A personal right, or rights manifested in a collective group, is then nonexistent due to other conceptions of right. That is, the ethics of one cannot be proved or disproved when imposed upon or compared to the ethics of another. Such conflict between spheres of rights (personal rights) may cause one to unwillingly submit to a mandated personal view, but this does not necessarily mean that the one who's imposed upon has relinquished individual thought.

Instead, man is so independent and so exceedingly self-righteous that all attempts at an absolute right have thus far failed. One can see Rome's attempt at omnipotence and ultimate right, as well as Britain's, as well as the religious crusades and attempts to convert of different faiths via missions, all have eventually failed. This is due to man's atomistic visions and priorities, and his personal right and consequential willingness to resist what he considers wrong.
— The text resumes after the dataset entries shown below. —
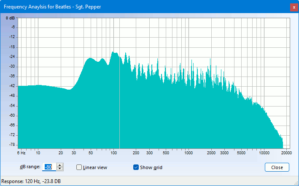Viewport: 299px width, 186px height.
Task: Click the 0 dB label on vertical axis
Action: [x=11, y=18]
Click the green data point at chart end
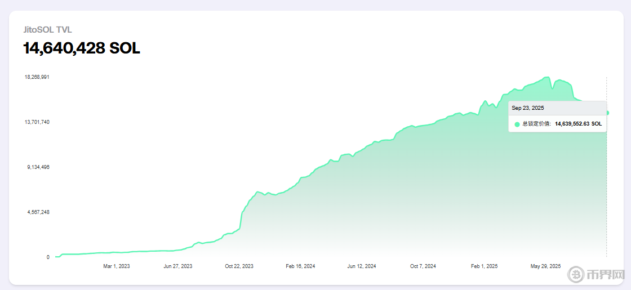Screen dimensions: 631x290 tap(607, 113)
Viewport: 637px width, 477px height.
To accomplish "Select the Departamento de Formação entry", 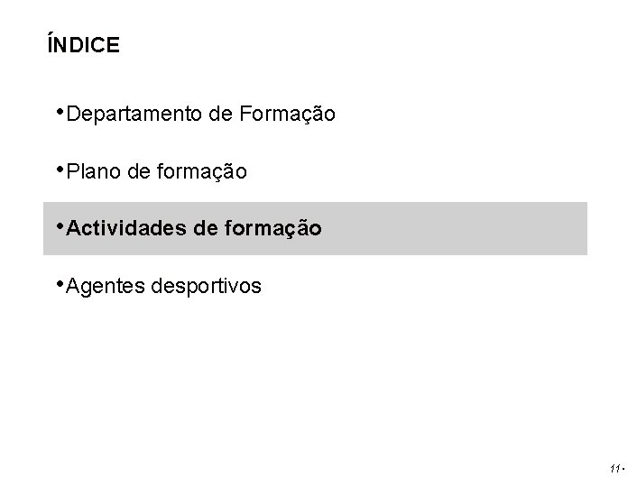I will coord(200,114).
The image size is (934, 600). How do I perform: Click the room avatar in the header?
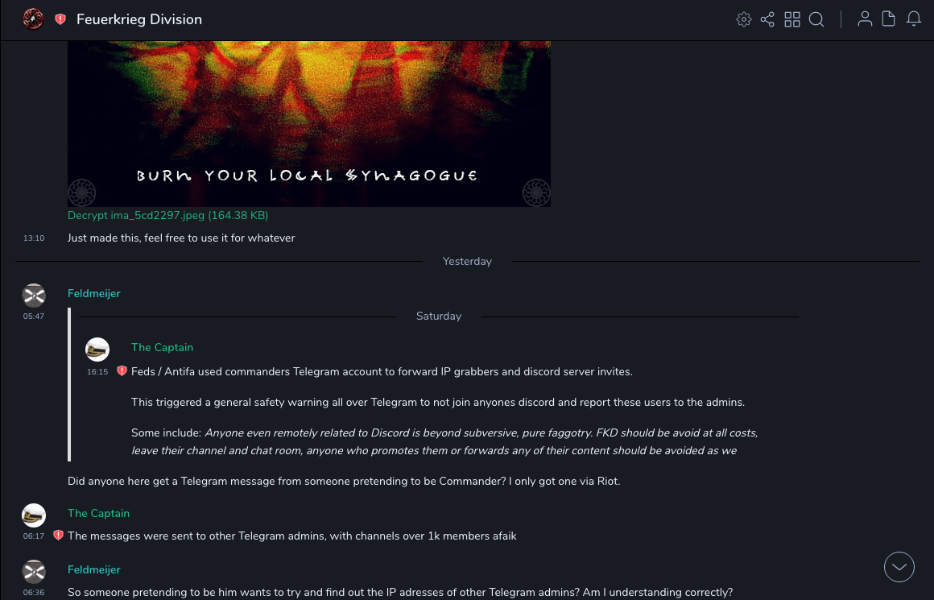[33, 19]
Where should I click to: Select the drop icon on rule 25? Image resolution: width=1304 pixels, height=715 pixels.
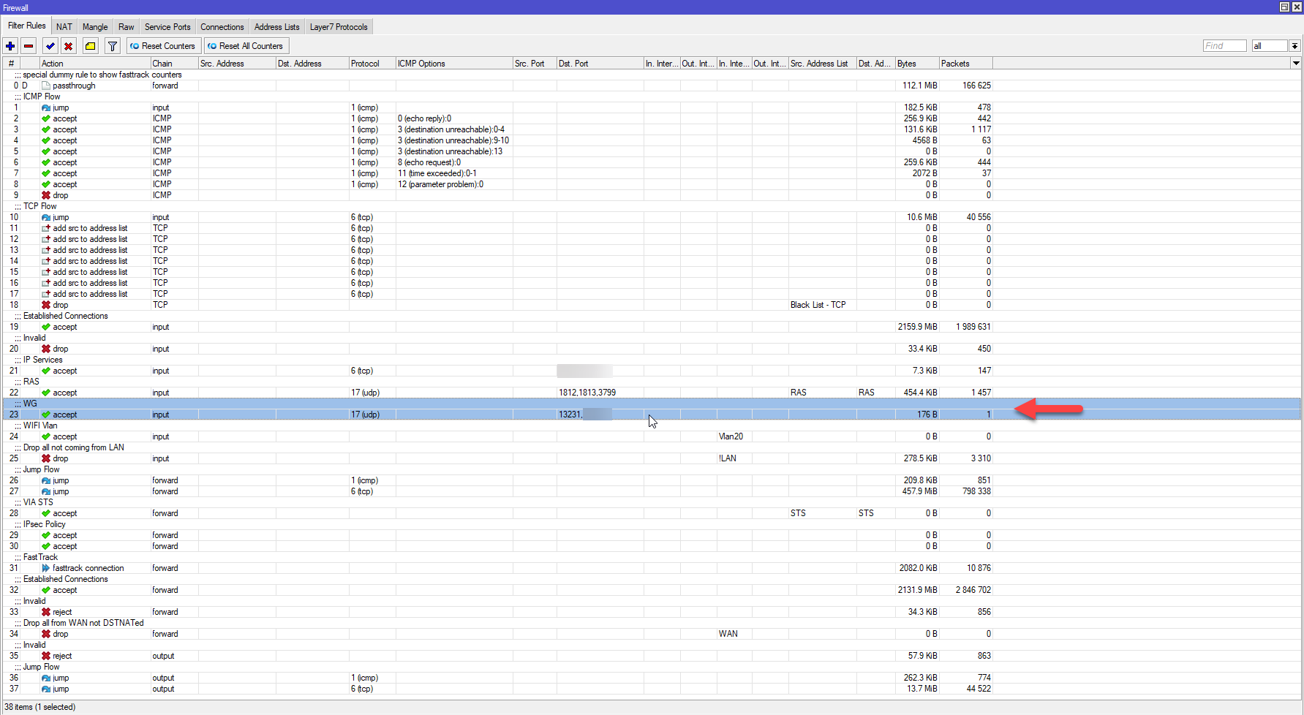(46, 458)
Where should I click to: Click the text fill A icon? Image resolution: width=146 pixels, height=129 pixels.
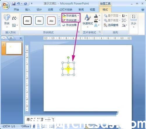pyautogui.click(x=96, y=16)
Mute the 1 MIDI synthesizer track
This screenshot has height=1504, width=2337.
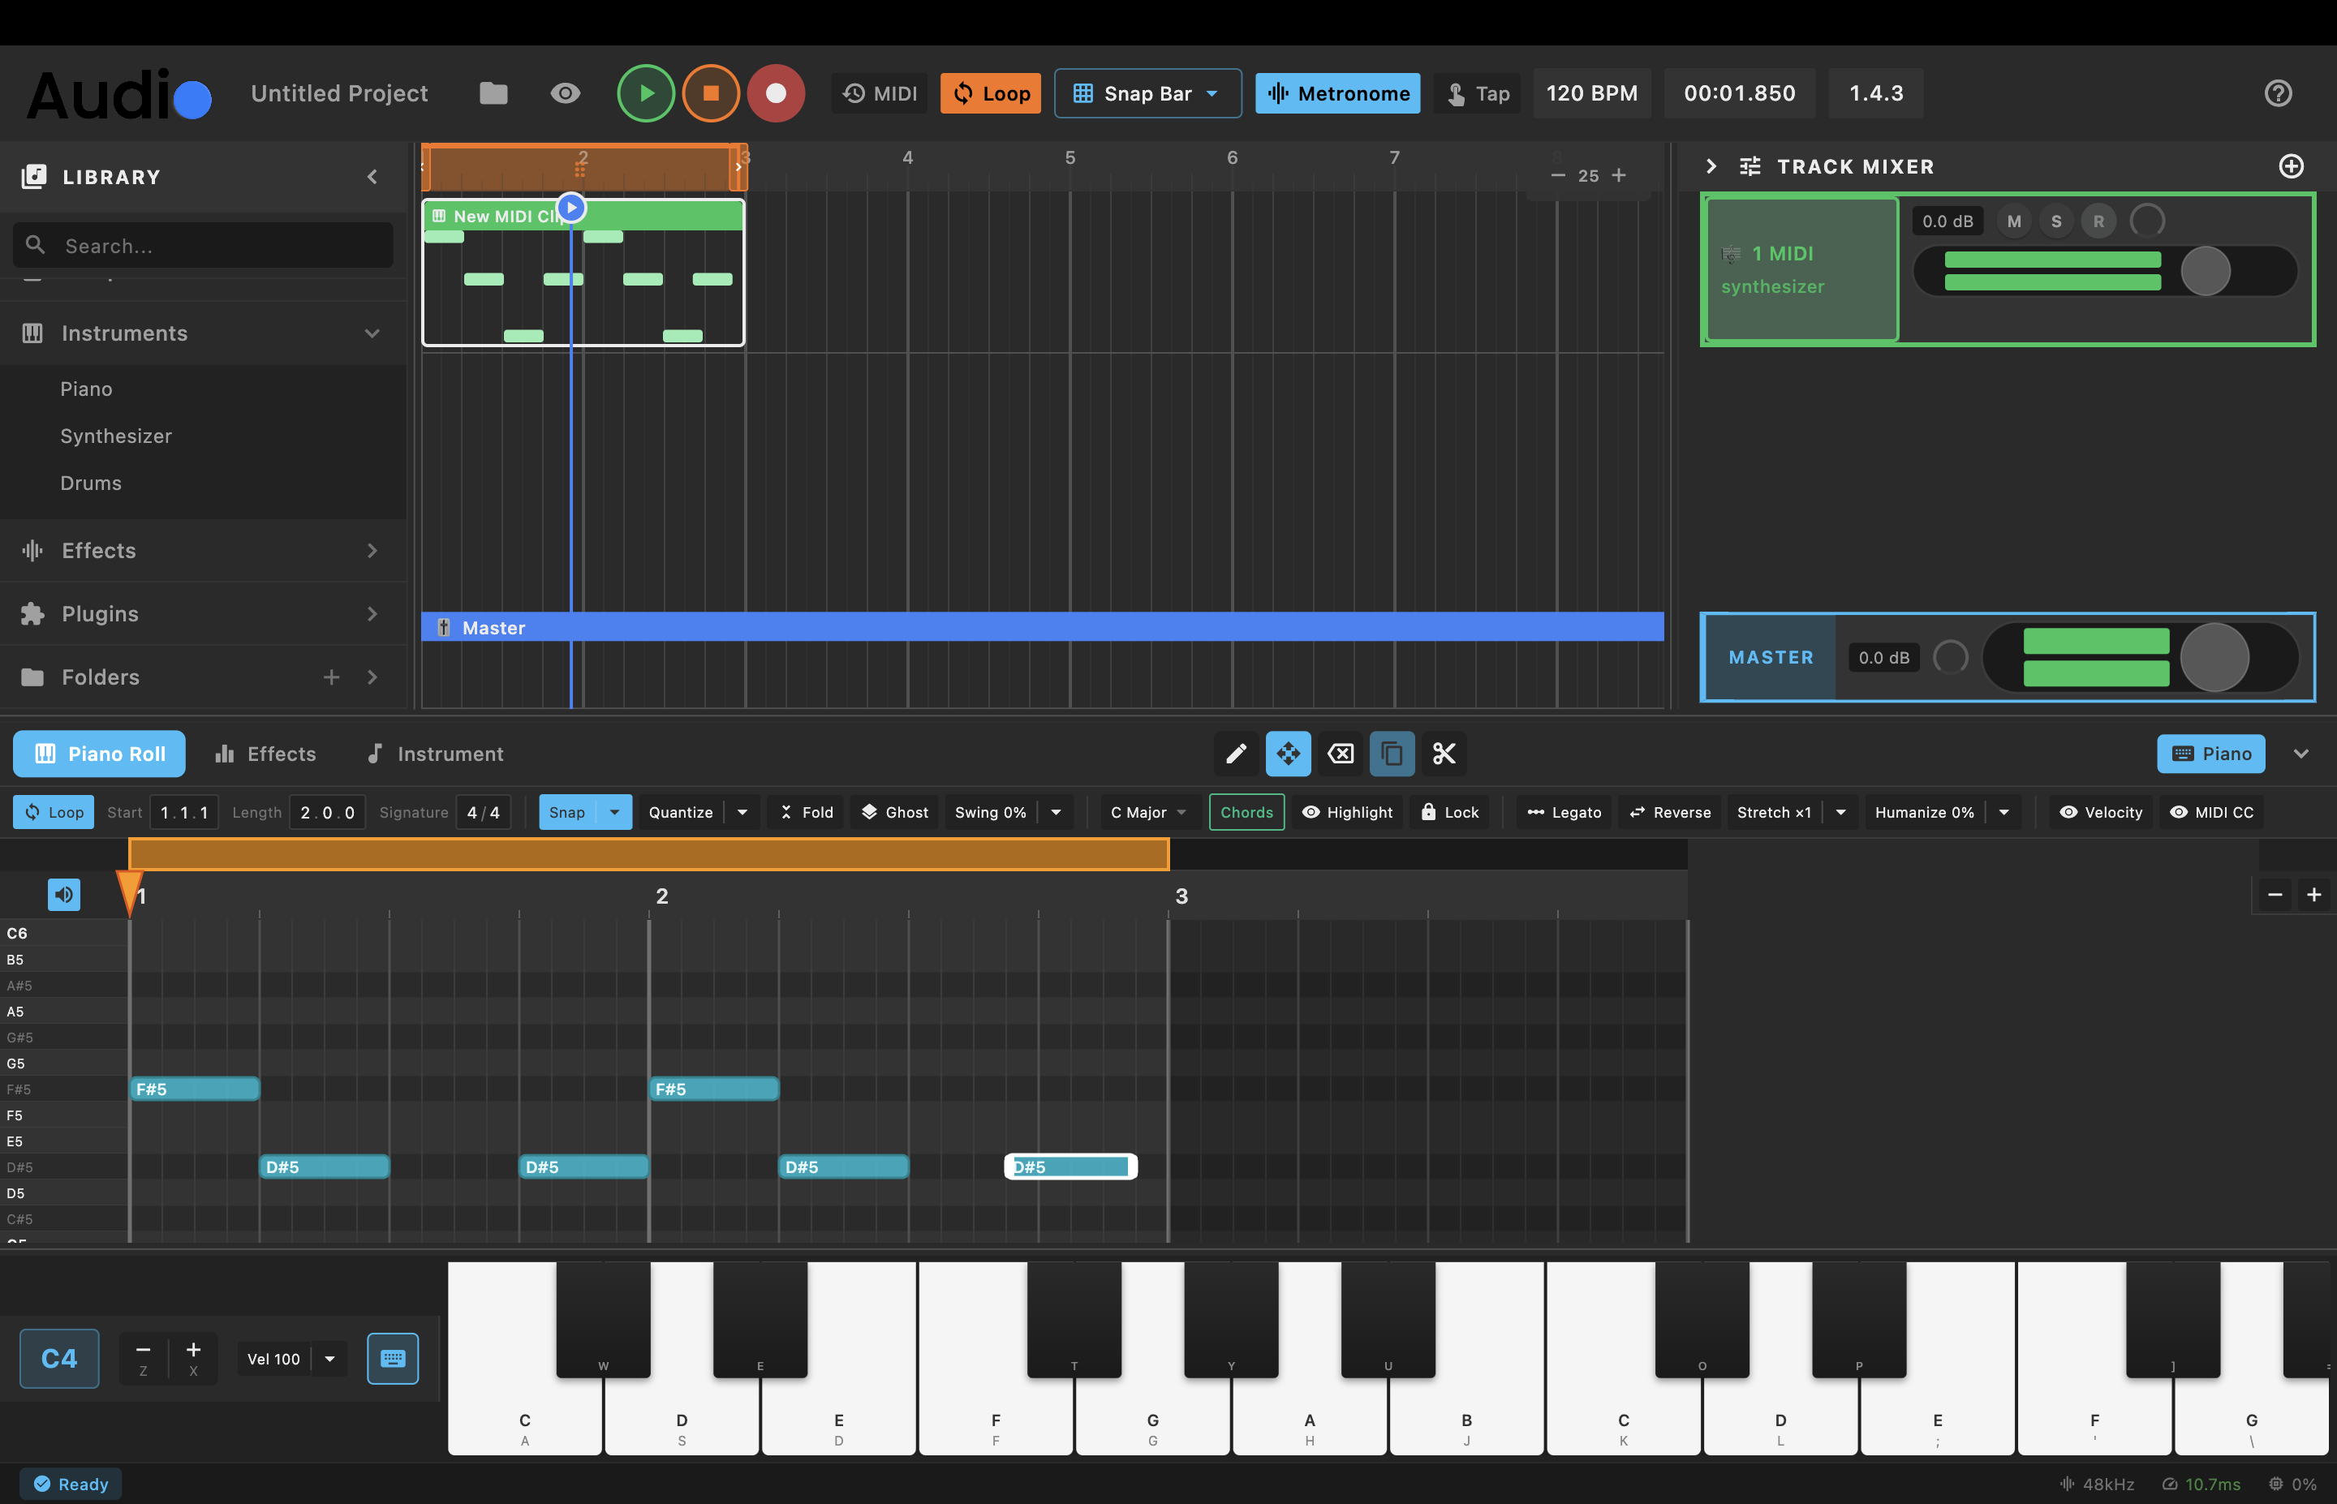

So we see that absolute right is a sheer impossibility unless all of mankind were to comply to one strict, total psychology, which is infeasible. Instead, we are faced with differing conceptions of what is "right" and "wrong." These opinions are reactionary elements to the environment and influence within which one prospers. An utter conformity of all spectrums of life is an outlandish idea.

So without right and wrong, every human in the changing sections and eras of mankind have fought for what is moral to them.

Loyal to a concept, the majorities of the past and present fight other majorities loyal to a concept, i.e. a nation against another, an organization against another. With morality conceived ideologically different, we are presented with a competition of embodiments.

These embodiments, incidentally, are composed of those who more or less agree with the general outlook that the society possesses. The people willingly are part of this society and produce a characterization as to their collective, broad stances on issues. Any person who unwillingly participates in a personally wrong embodiment is, by their sphere of right, free to leave it or to rebel against it.

In the name of one embodiment, an organization strives for morality as sought after by those who operate and partake in it, as the other functions exactly the same. In the most rudimentary sense, each is exactly the same, both striving for exactly the same purpose: what is right.

Yet, unlike facts—the truths and statistics that can be proven and are absolutely right or wrong—visions of morality have philosophical base, a theory that ultimately justifies their thought and actions. This system, for it is ever occurring throughout our history and most likely into the present, will only cease to be when there is one embodiment.

As explained before, a total psychology is an impossibility. A human will always have character flaws as seen by others, wavering opinions concerning other members of society—this should be identified as inevitability.

Yet despite social differences, man, as explored, has always been bound to the philosophy of morality, which is a concept carried out with action, that is supposed to improve overall conditions for the general people.

It is then possible for man, under the leadership of moral societies, to mutually accept an opposing or contrary society. If man were to set aside his atomistic notions, then a peaceful world would be able to exist. This would actually be a recognition of the society, but rather an acceptance as to its being and own virtues.

Nonetheless, such ideas, no matter how relevant or ideal, cannot be imposed upon the people. As seen in the listed examples, forceful imposition distinguishes right from wrong (mandates a right). An embodiment of acquiescence is bound, by human nature, to establish its own right. And the established system is bound to defend itself from rebellion, protecting its own right.

Thus the ceaseless quarrels of man prolong. For he who is in power, omnipotence, the pinnacle of his right, is a Babylon, feasible only by the supercilious in the midst of their authority and pride. Man's own greedy intentions are the only detour to a plausible peace. Omnipotence, on the other hand, is not a peace, but a forced right.

So, ultimately, right and wrong are personal visions. These visions affect our circumstance, no matter how well intended or greedy they are.